From: zhenwei pi <zhenwei.pi@linux.dev>
To: linux-kernel@vger.kernel.org, linux-rdma@vger.kernel.org
Cc: zyjzyj2000@gmail.com, jgg@ziepe.ca, leon@kernel.org,
zhenwei pi <zhenwei.pi@linux.dev>
Subject: [PATCH v4 4/4] RDMA/rxe: support perf mgmt GET method
Date: Mon, 6 Apr 2026 21:28:29 +0800 [thread overview]
Message-ID: <20260406132830.435381-5-zhenwei.pi@linux.dev> (raw)

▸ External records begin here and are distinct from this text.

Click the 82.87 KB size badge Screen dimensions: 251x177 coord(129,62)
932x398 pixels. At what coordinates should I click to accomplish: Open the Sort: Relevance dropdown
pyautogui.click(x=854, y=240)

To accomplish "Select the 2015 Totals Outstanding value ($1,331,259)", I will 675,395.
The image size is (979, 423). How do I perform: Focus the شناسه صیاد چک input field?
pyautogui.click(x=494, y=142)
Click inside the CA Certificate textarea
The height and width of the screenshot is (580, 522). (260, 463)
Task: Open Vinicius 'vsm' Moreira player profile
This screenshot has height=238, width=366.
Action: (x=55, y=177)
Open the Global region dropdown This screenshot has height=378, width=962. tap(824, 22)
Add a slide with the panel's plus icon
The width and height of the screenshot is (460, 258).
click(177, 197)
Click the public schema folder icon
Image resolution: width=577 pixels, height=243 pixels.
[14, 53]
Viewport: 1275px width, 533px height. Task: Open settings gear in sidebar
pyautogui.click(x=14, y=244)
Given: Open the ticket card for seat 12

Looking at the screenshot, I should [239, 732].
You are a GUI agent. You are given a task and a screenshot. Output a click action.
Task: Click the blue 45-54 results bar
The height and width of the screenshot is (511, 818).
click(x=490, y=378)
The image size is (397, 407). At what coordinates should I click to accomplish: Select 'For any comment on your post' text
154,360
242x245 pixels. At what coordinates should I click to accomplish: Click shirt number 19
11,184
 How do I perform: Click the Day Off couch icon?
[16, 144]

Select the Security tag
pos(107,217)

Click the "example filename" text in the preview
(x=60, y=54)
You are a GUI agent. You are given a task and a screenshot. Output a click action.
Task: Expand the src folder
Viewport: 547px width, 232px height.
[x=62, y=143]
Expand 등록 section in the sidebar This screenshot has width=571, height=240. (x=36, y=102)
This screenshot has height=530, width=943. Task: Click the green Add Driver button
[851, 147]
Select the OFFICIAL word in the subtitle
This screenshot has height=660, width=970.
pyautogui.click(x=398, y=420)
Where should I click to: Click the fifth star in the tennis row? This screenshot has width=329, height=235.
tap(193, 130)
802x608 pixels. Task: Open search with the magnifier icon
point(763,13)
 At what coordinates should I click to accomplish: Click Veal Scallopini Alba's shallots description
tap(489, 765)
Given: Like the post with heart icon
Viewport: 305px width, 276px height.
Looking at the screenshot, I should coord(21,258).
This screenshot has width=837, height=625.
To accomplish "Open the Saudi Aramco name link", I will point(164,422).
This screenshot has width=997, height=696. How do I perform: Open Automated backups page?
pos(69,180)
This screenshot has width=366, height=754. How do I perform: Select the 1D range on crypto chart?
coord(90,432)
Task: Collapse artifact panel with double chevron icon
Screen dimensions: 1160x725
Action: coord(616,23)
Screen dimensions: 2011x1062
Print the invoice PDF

In-Reply-To: <20260406132830.435381-1-zhenwei.pi@linux.dev>
In RXE, hardware counters are already supported, but not in a
standardized manner. For instance, user-space monitoring tools like
atop only read from the *counters* directory. Therefore, it is
necessary to add perf management support to RXE.
Also use rxe_counter_get instead of raw atomic64_read in hw-counters.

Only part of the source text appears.